» What you should do: Every entry gets copied exactly. No images go into the copy.

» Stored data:
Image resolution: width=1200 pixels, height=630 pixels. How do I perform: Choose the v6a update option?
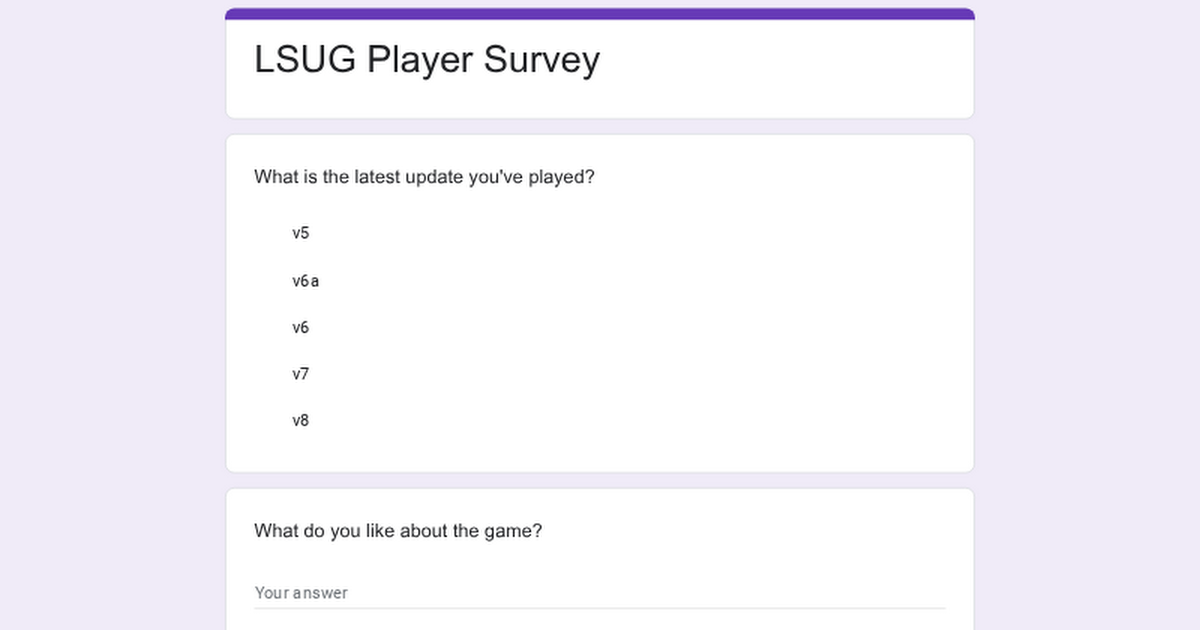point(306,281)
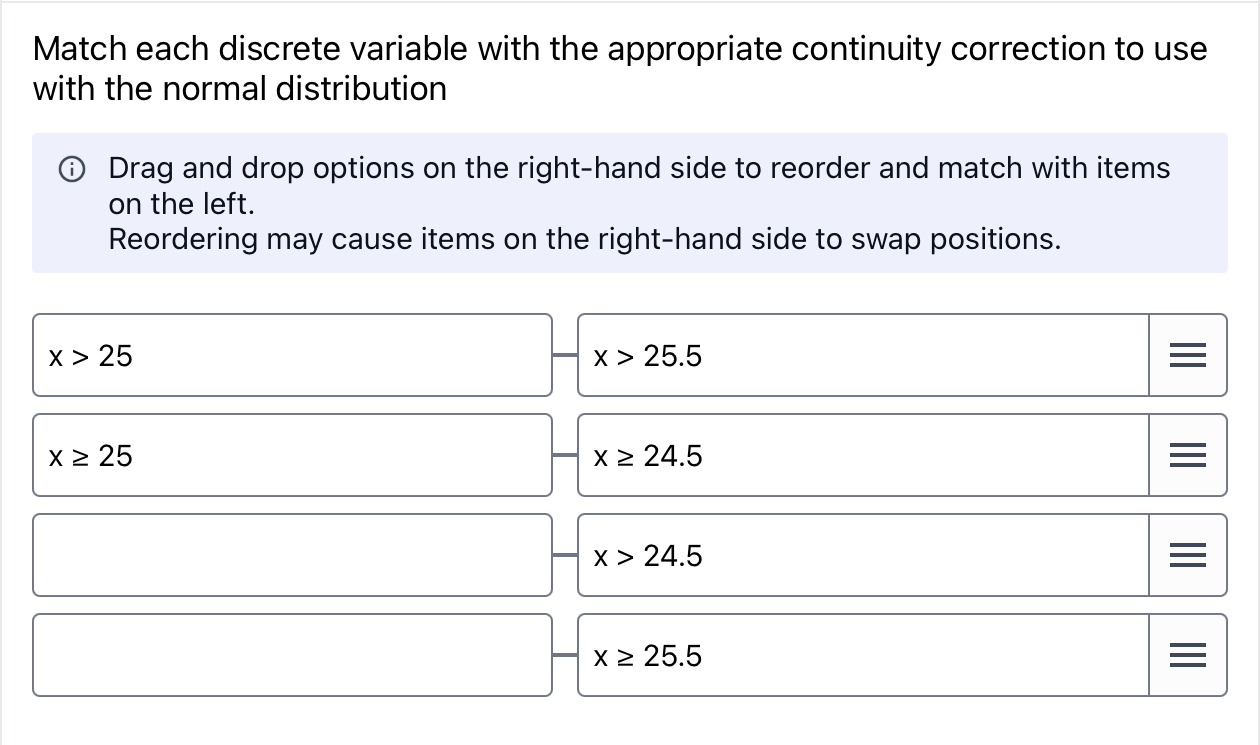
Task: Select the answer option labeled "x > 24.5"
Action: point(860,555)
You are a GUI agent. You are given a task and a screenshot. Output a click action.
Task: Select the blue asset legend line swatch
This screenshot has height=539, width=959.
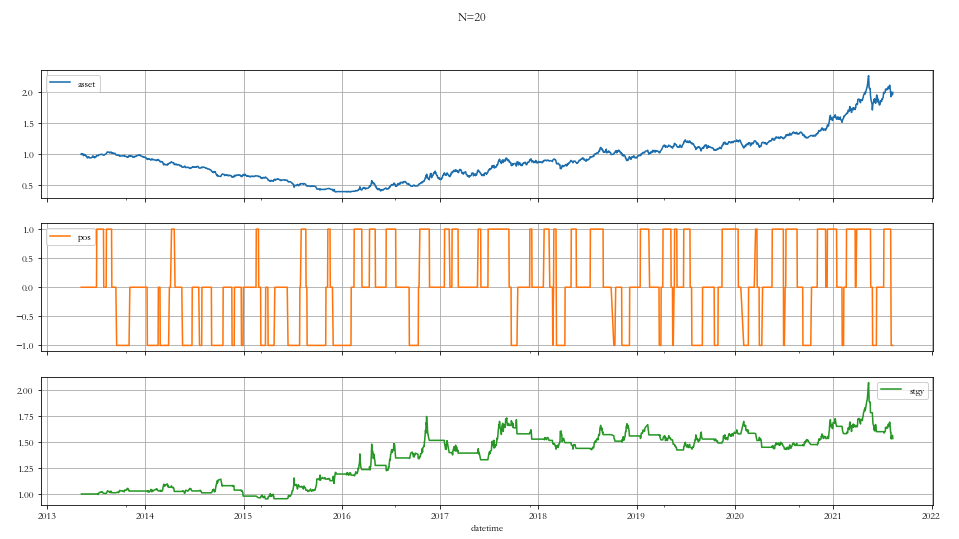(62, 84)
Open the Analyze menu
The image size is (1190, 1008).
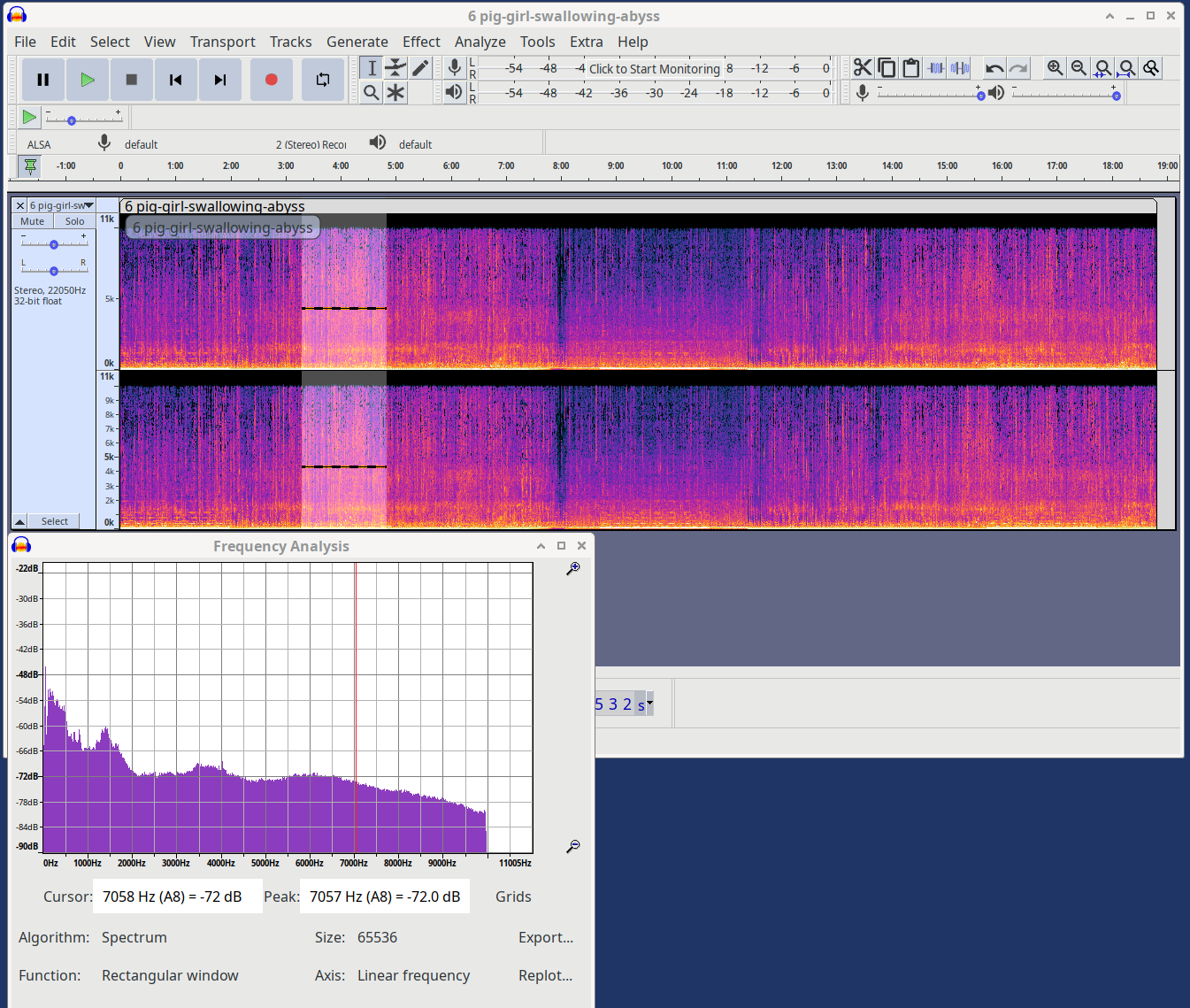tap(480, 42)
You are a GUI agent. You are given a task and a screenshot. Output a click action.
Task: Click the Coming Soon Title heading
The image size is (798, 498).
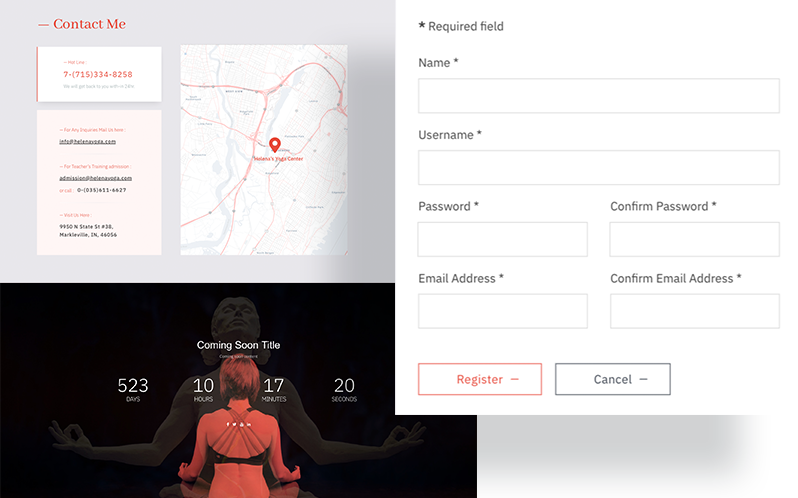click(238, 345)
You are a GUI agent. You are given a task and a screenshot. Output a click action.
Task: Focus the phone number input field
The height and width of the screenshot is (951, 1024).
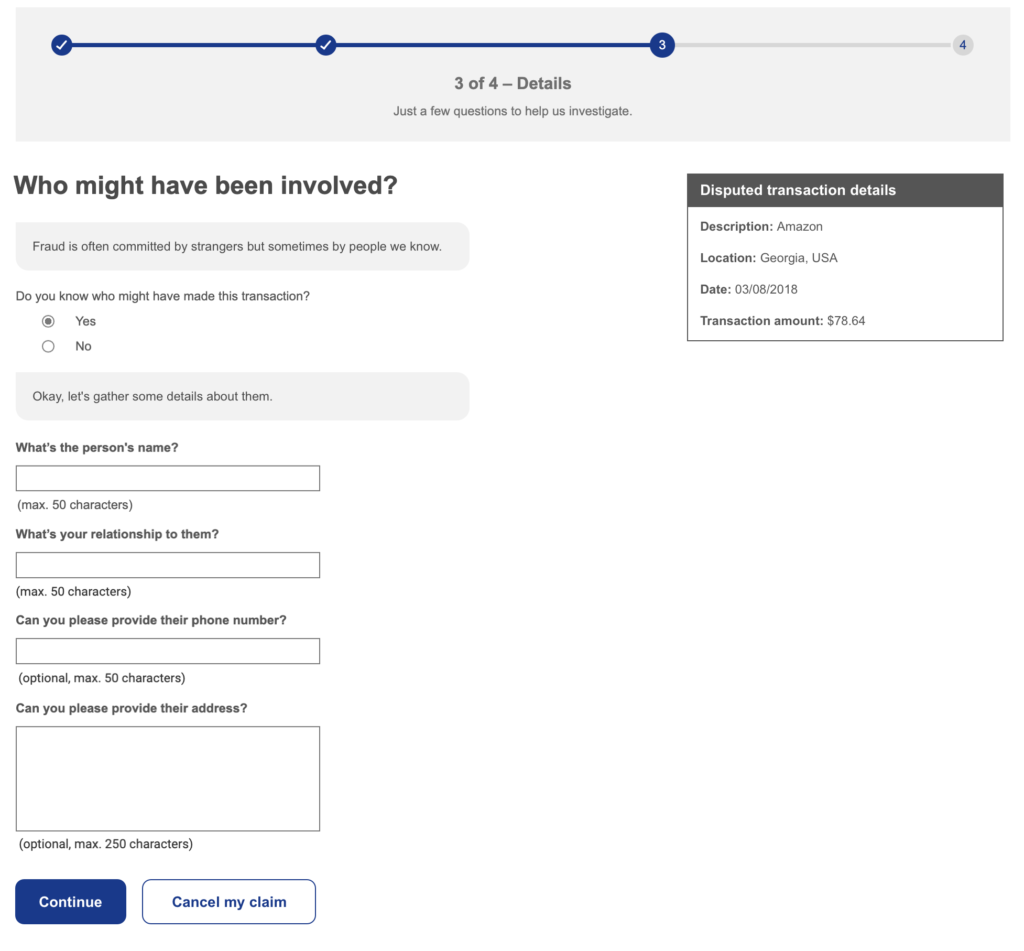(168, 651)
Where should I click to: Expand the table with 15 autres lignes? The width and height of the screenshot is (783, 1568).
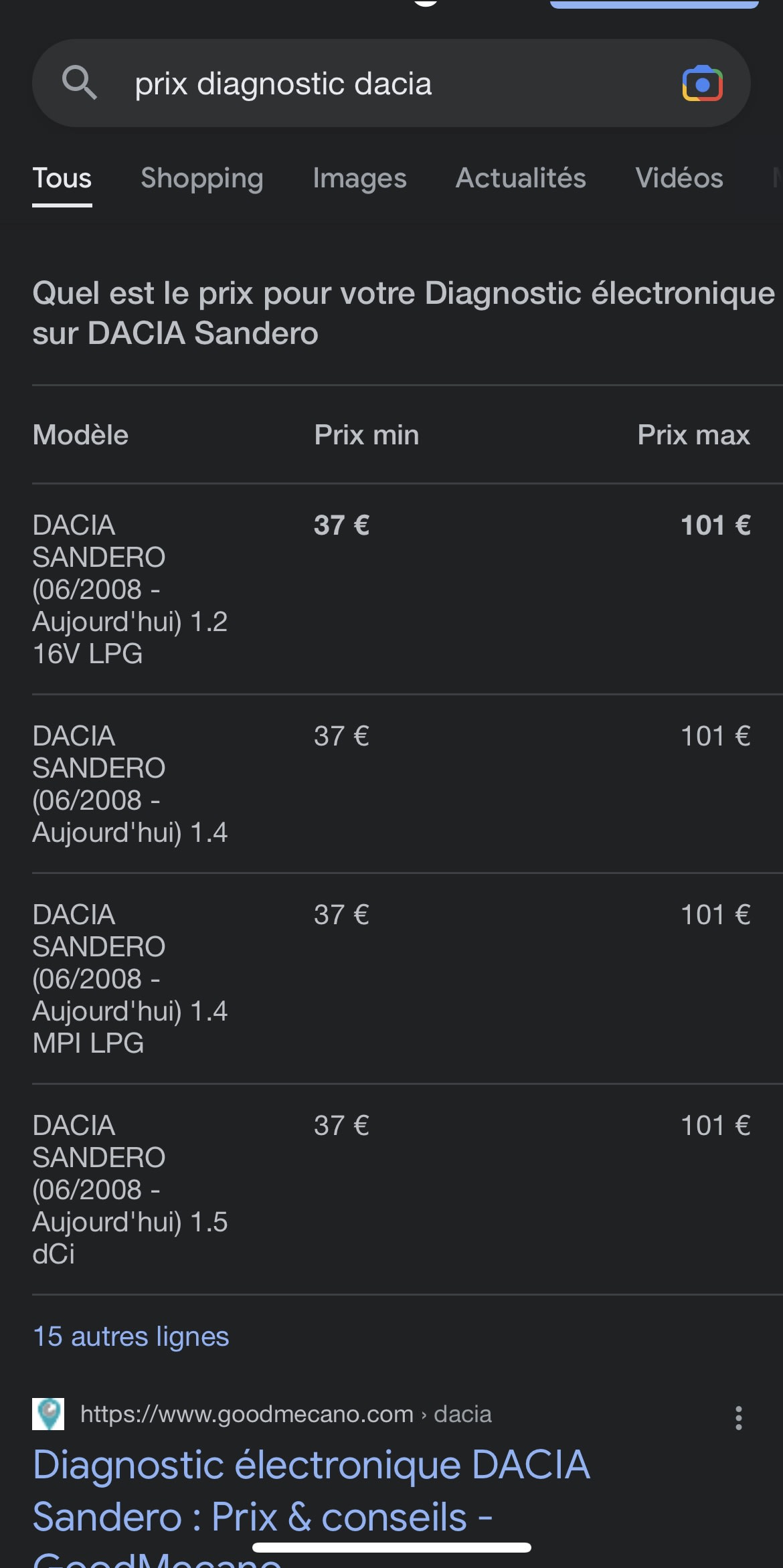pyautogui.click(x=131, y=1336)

» Answer to this exercise:
Image resolution: width=1200 pixels, height=630 pixels. How do I perform: Choose the v6a update option?
point(306,281)
Task: Select the answer option labeled "x > 24.5"
Action: point(860,555)
You are a GUI agent. You are given a task and a screenshot. Output a click action.
Task: Select the blue asset legend line swatch
This screenshot has height=539, width=959.
(62, 84)
Open the Analyze menu
The image size is (1190, 1008).
tap(480, 42)
You are a GUI agent. You are given a task and a screenshot. Output a click action.
Task: Click the Coming Soon Title heading
The image size is (798, 498).
click(238, 345)
You are a GUI agent. You are given a task and a screenshot. Output a click action.
Task: Focus the phone number input field
The height and width of the screenshot is (951, 1024).
(168, 651)
Where should I click to: Expand the table with 15 autres lignes? The width and height of the screenshot is (783, 1568).
pyautogui.click(x=131, y=1336)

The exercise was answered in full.